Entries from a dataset
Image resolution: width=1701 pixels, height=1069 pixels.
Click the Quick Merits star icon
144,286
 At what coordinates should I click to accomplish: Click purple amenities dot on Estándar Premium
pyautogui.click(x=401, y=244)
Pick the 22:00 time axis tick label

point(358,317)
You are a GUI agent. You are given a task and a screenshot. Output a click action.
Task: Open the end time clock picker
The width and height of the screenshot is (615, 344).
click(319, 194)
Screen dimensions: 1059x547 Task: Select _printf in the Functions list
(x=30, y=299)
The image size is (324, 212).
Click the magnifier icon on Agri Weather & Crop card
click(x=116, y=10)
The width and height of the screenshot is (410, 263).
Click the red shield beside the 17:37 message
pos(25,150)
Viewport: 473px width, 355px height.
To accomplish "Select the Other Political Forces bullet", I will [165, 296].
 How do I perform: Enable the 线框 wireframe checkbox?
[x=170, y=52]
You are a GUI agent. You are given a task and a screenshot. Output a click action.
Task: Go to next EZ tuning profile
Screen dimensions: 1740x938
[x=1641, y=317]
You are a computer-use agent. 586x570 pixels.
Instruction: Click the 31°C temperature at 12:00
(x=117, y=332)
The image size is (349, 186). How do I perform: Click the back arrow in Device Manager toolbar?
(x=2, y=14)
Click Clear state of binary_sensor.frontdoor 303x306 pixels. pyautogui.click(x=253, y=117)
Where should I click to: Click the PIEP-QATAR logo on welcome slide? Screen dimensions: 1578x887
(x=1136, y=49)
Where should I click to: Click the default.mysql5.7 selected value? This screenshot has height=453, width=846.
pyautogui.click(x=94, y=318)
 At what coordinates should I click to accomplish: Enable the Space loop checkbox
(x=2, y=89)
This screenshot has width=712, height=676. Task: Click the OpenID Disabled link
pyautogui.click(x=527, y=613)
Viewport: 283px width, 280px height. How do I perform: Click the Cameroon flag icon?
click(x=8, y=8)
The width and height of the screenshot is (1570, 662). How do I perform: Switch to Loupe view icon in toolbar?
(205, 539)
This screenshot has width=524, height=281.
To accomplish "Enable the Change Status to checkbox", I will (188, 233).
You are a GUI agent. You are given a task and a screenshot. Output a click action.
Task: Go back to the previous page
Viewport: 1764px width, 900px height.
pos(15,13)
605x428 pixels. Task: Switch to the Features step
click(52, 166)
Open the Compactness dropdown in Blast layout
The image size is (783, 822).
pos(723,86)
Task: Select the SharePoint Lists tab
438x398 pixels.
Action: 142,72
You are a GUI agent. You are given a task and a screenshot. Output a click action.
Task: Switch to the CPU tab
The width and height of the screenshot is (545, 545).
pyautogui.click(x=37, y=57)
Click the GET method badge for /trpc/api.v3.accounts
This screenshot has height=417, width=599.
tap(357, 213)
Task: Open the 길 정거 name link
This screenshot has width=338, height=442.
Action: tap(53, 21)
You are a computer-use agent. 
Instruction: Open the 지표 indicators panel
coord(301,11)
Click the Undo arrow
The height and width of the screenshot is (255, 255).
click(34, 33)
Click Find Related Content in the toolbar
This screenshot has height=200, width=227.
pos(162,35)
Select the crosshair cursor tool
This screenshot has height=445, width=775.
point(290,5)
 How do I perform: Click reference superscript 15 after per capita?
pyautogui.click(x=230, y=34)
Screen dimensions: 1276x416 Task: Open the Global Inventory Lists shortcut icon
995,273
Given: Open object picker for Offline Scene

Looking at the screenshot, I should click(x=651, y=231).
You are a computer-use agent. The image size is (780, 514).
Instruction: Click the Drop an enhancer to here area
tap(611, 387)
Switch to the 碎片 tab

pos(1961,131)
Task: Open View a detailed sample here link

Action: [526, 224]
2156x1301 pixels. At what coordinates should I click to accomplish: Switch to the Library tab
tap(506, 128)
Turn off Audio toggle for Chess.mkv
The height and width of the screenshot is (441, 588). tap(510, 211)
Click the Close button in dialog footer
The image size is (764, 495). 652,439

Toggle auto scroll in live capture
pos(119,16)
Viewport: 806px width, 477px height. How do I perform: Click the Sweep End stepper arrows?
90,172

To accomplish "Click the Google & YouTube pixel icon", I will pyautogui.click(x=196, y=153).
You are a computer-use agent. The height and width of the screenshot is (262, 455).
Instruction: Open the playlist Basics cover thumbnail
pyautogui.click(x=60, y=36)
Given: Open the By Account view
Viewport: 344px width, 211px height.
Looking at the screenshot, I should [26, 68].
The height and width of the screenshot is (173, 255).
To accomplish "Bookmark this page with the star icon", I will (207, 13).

- Given instruction -
Rewrite the entries above from the start through the line containing "(x=117, y=332)", both ends included, keeping every line and all request text unchanged. Multiply each coordinate in the answers by 2.25 and round to whole numbers, with halves rounded up.

- Response below -
Image resolution: width=1701 pixels, height=1069 pixels.
Click the Quick Merits star icon
324,644
 At what coordinates should I click to accomplish: Click purple amenities dot on Estándar Premium
pyautogui.click(x=902, y=549)
Pick the 22:00 time axis tick label

point(806,713)
You are a GUI agent. You are given a task and a screenshot. Output a click action.
Task: Open the end time clock picker
The width and height of the screenshot is (615, 344).
click(718, 437)
Screen dimensions: 1059x547 Task: Select _printf in the Functions list
(x=68, y=673)
The image size is (324, 212).
Click the magnifier icon on Agri Weather & Crop card
click(x=261, y=23)
The width and height of the screenshot is (410, 263).
Click the red shield beside the 17:37 message
pos(56,338)
Viewport: 473px width, 355px height.
To accomplish "Select the Other Political Forces bullet", I will [371, 666].
 How do I perform: Enable the 线框 wireframe checkbox?
[x=383, y=117]
You are a GUI agent. You are given a task and a screenshot. Output a click action.
Task: Go to next EZ tuning profile
Screen dimensions: 1740x938
[x=3692, y=713]
You are a computer-use agent. 586x570 pixels.
Instruction: Click the 31°C temperature at 12:00
(x=263, y=747)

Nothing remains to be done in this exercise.